# Passage provided
○ ○ ○
Is Foam Rolling Beneficial
A lot of my clients complain about how much foam rolling hurts and if it is really doing anything. It’s an easy part of the workout to skip but it is so important to do. Hopefully after having a read through this it will give you more information on the benefits and the pain will be worth it.
The benefits of foam rolling could range from warming up your muscles to actually helping you recover faster after a workout.
Should I foam roll before or after a workout?
People say that they feel less fatigued after their workout when they foam roll as part of their warm up and it is known that it takes less effort for a muscle to produce a given force. Meanwhile foam rolling after a workout can help reduce delayed onset muscle soreness, and therefore boost your performance in later workouts.
What are the benefits of foam rolling?
○ ○ ○
# Supplied material
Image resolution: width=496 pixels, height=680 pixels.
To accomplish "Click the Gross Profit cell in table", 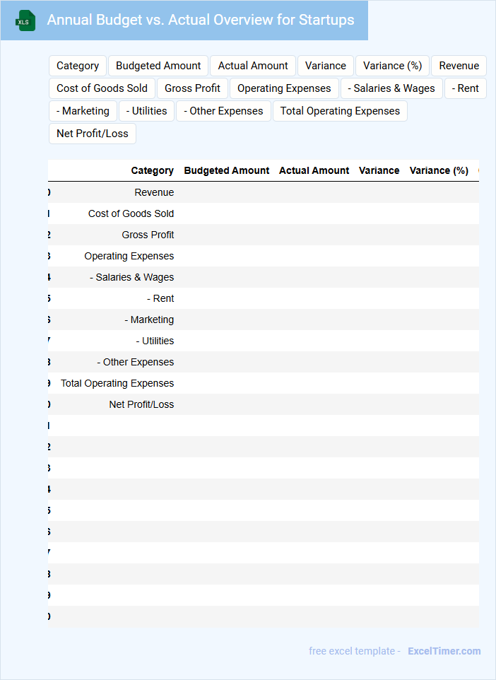I will click(x=148, y=235).
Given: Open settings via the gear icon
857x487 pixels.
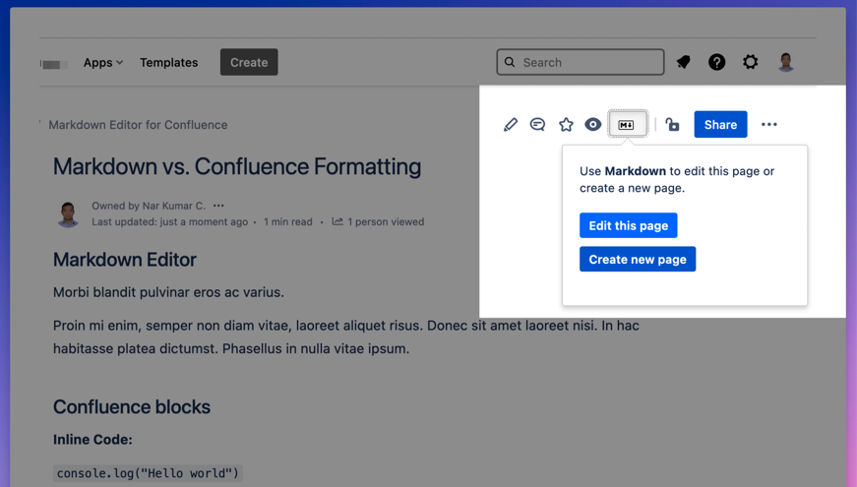Looking at the screenshot, I should click(x=751, y=62).
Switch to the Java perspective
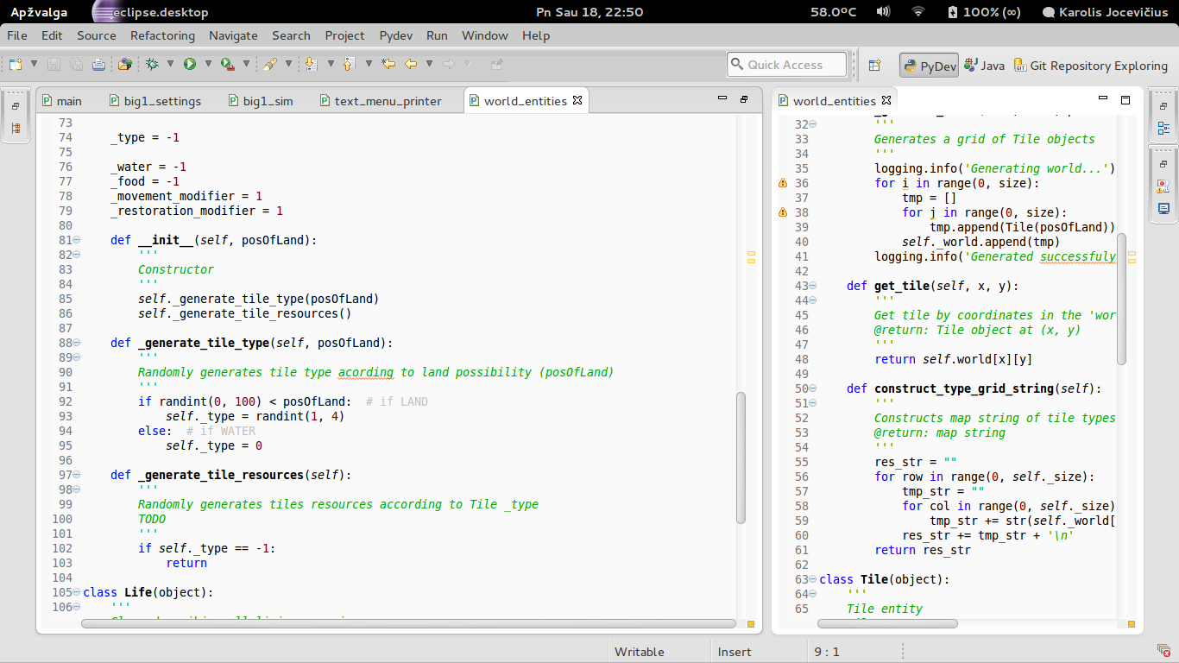This screenshot has height=663, width=1179. coord(985,66)
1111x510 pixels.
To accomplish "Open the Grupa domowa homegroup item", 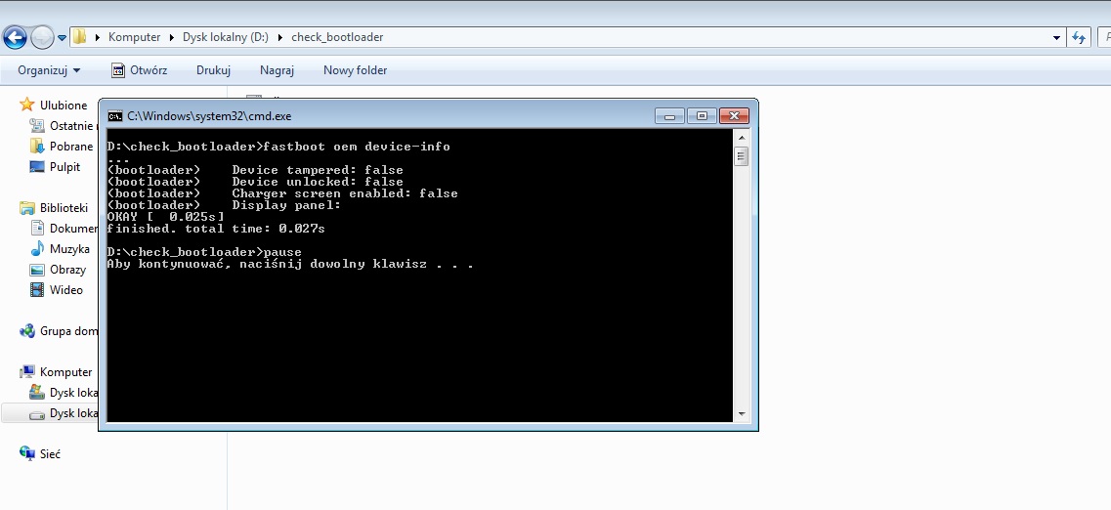I will (67, 331).
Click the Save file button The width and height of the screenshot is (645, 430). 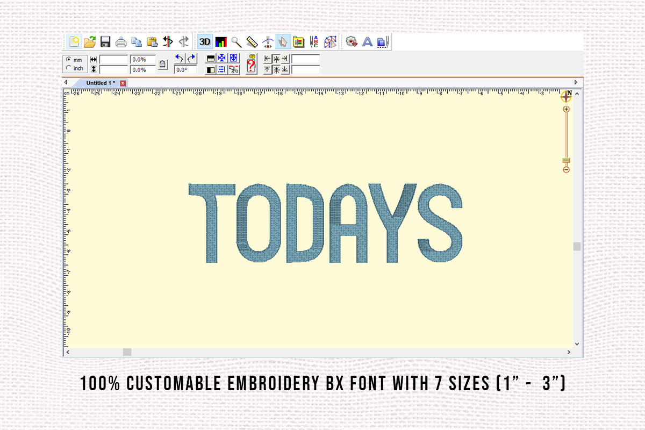point(105,42)
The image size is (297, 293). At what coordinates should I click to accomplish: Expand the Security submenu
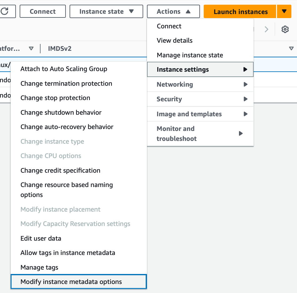tap(200, 99)
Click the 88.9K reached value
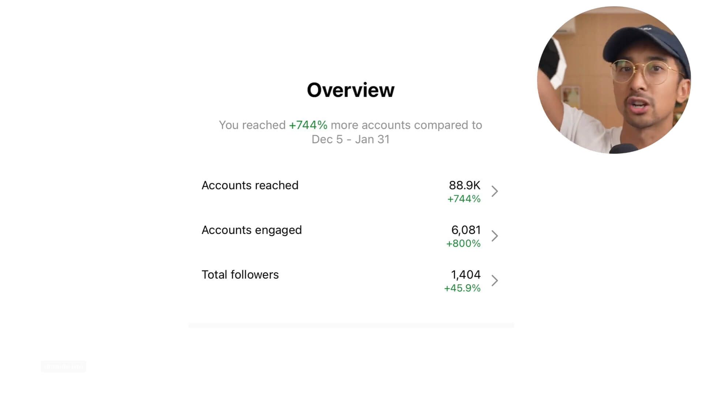 pyautogui.click(x=464, y=185)
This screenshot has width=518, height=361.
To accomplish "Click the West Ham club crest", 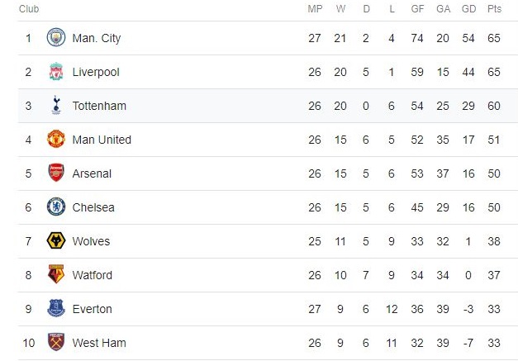I will (x=56, y=343).
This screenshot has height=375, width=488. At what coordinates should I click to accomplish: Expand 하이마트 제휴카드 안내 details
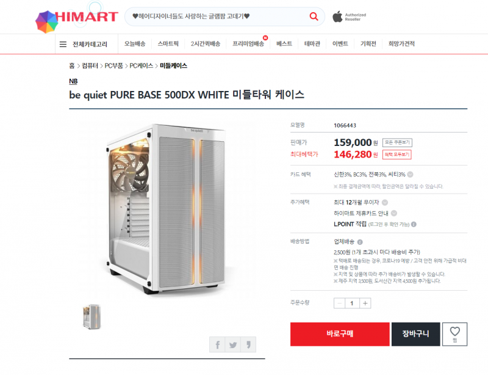[x=393, y=213]
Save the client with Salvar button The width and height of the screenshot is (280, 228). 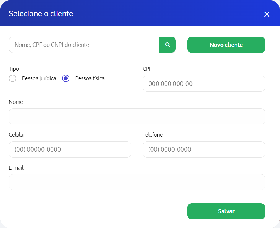click(226, 211)
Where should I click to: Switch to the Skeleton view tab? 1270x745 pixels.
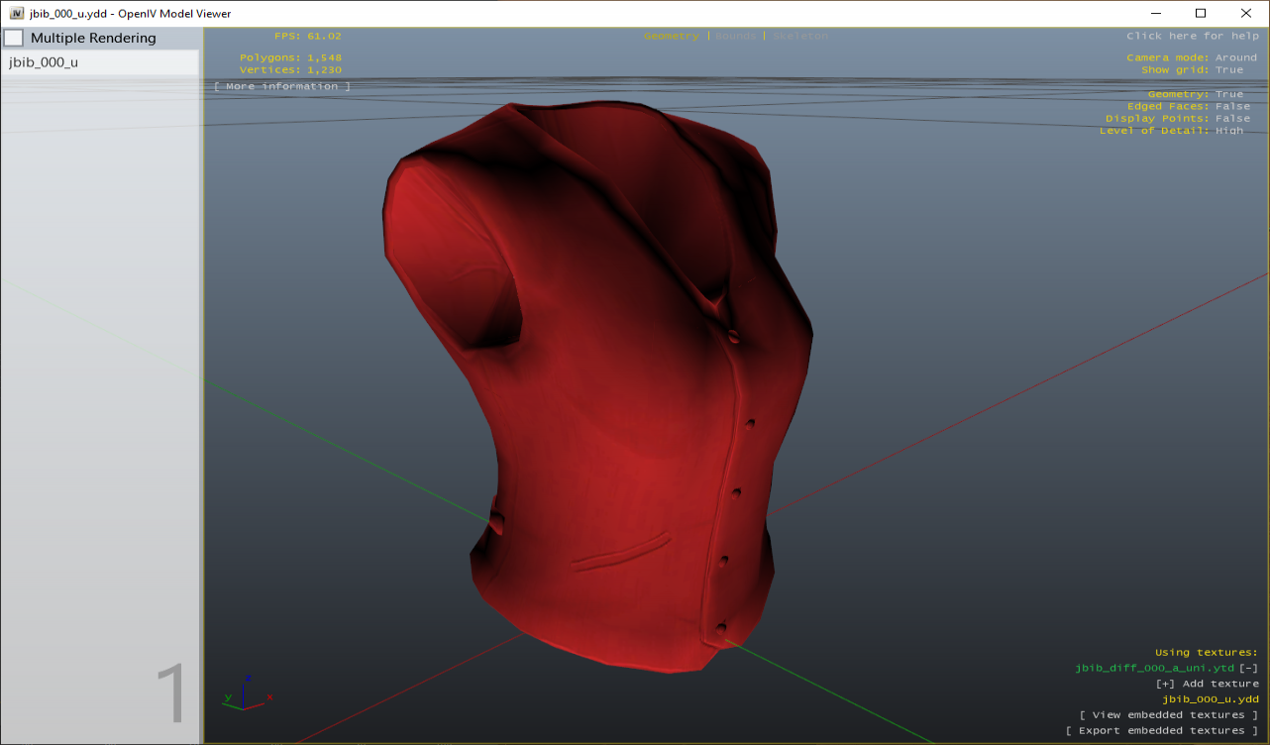[800, 36]
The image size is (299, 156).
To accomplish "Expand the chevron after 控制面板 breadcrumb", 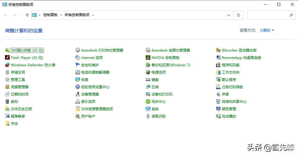I will pos(61,15).
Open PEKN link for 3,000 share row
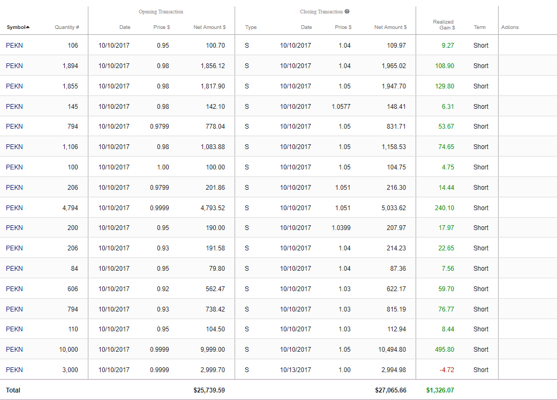Image resolution: width=557 pixels, height=400 pixels. point(14,370)
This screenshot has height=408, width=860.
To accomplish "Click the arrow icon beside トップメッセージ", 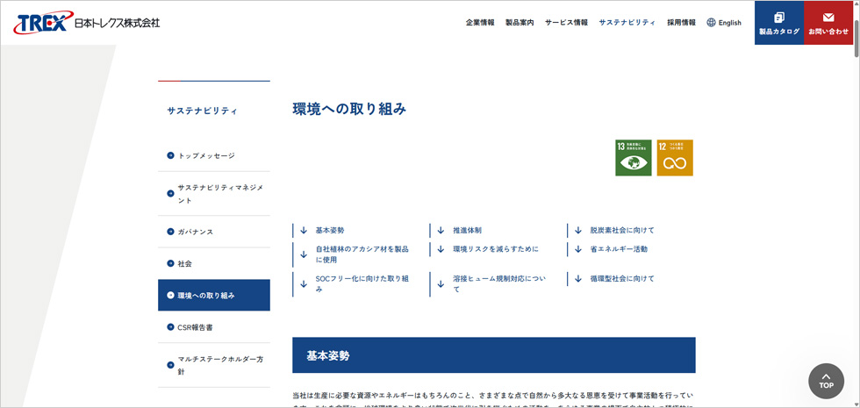I will (x=170, y=155).
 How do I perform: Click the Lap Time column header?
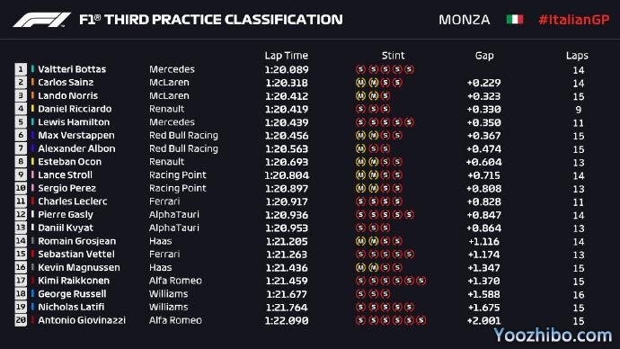(287, 56)
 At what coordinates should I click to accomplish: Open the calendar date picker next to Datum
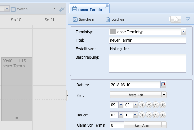(x=163, y=85)
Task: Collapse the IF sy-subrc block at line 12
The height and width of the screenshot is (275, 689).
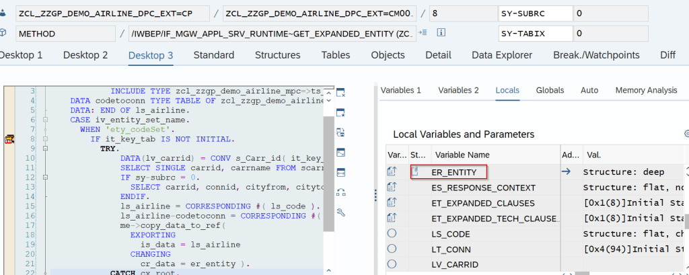Action: click(x=44, y=178)
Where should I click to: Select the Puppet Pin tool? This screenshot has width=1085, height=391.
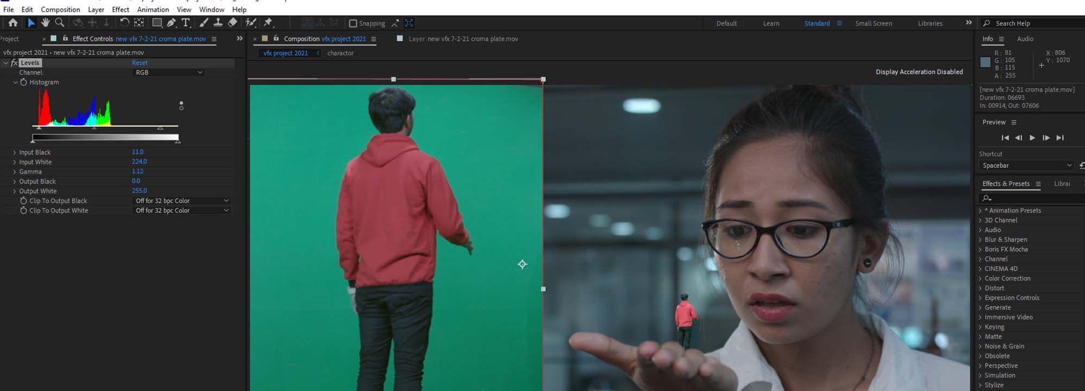pyautogui.click(x=268, y=23)
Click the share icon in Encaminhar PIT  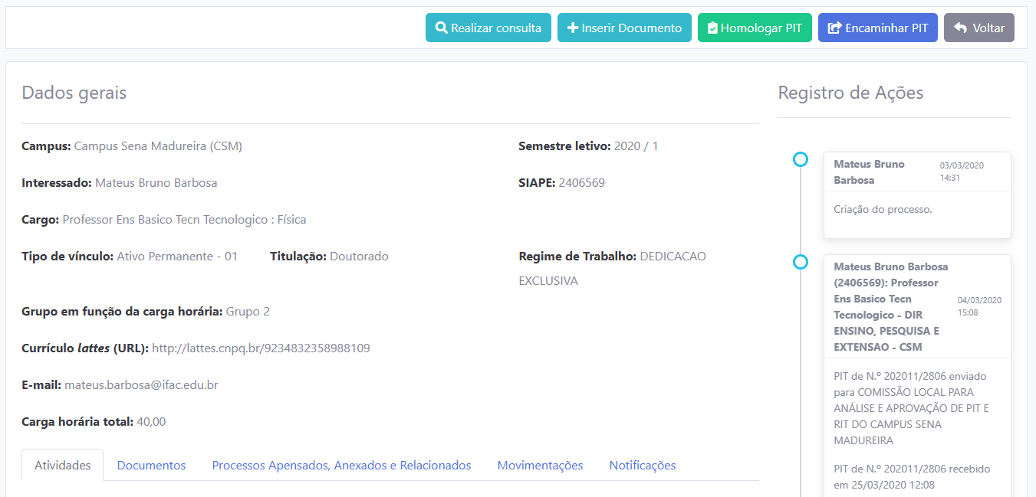(x=834, y=28)
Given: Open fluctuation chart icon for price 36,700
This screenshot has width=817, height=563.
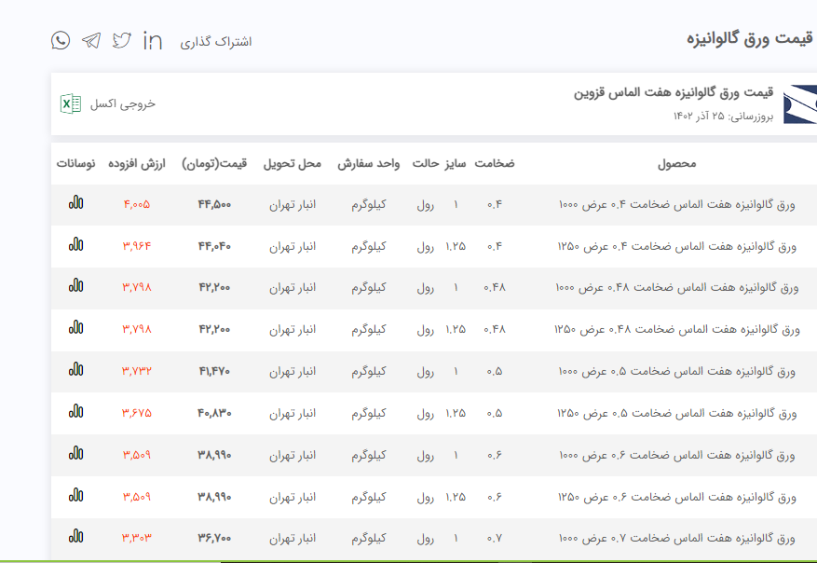Looking at the screenshot, I should pyautogui.click(x=75, y=537).
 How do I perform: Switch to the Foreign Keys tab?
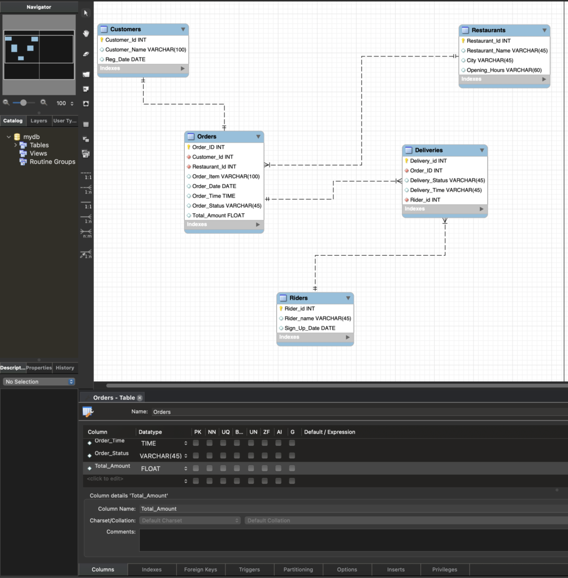201,570

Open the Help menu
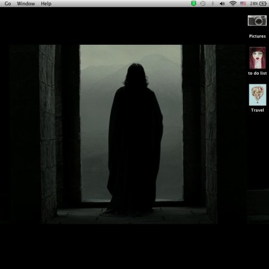[46, 4]
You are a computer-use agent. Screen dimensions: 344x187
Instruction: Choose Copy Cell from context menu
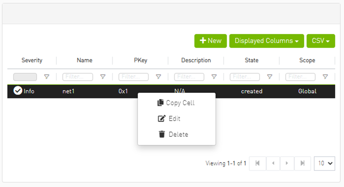tap(176, 103)
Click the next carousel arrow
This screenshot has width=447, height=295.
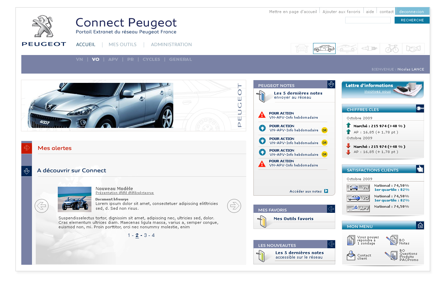tap(234, 206)
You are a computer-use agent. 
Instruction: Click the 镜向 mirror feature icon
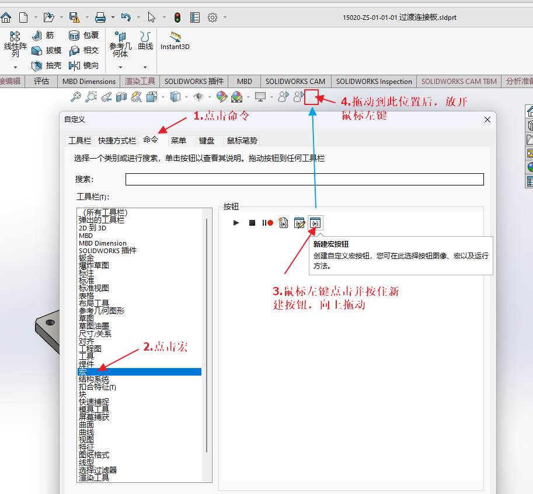point(83,66)
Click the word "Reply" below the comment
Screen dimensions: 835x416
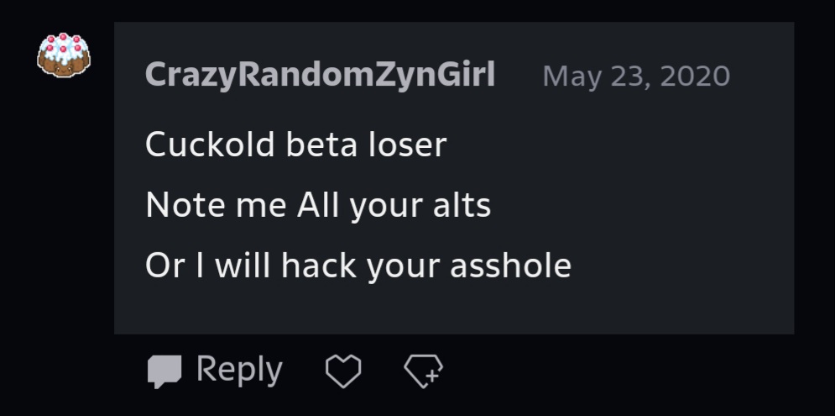coord(239,371)
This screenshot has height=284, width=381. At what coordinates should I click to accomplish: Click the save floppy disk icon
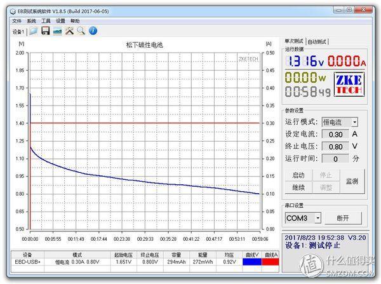[45, 30]
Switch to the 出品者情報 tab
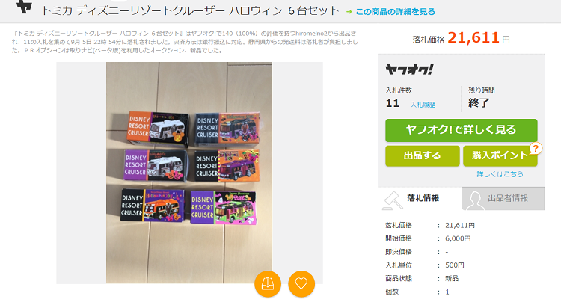The image size is (561, 299). coord(503,199)
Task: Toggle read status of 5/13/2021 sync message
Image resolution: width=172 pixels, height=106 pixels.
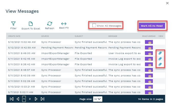Action: coord(149,42)
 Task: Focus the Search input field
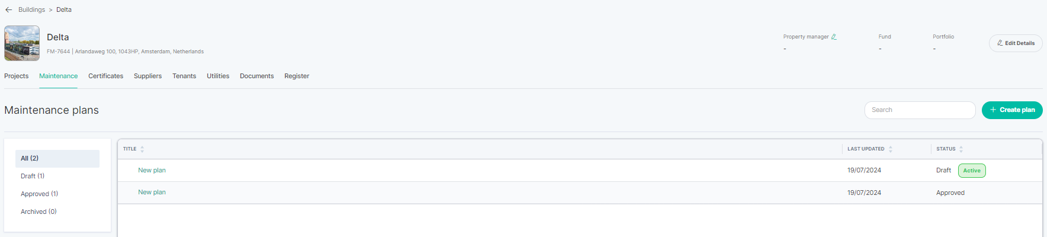point(920,110)
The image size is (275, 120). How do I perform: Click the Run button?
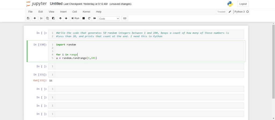[75, 18]
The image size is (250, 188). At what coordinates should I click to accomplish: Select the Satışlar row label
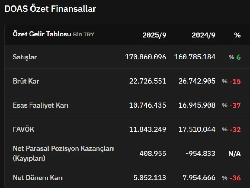click(25, 57)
○ ○ ○
# Tasks to complete
1 – Answer these questions from the passage on foam rolling:
(a) What do the writer's clients complain about?
(b) How do people say they feel after their workout when they foam roll as part of their warm-up?
(c) What can foam rolling after a workout help reduce?
2 – Summarize the passage on foam rolling in two sentences.
The lines have no connection to the passage on foam rolling.

# Replies
1 –
(a) How much foam rolling hurts and whether it is really doing anything.
(b) They feel less fatigued.
(c) Delayed onset muscle soreness.

2 – Foam rolling is an easy part of a workout to skip, yet it is important, with benefits that range from warming up muscles to helping you recover faster. Done as part of a warm-up, it can leave people feeling less fatigued, and done afterward, it can help reduce delayed onset muscle soreness and boost performance in later workouts.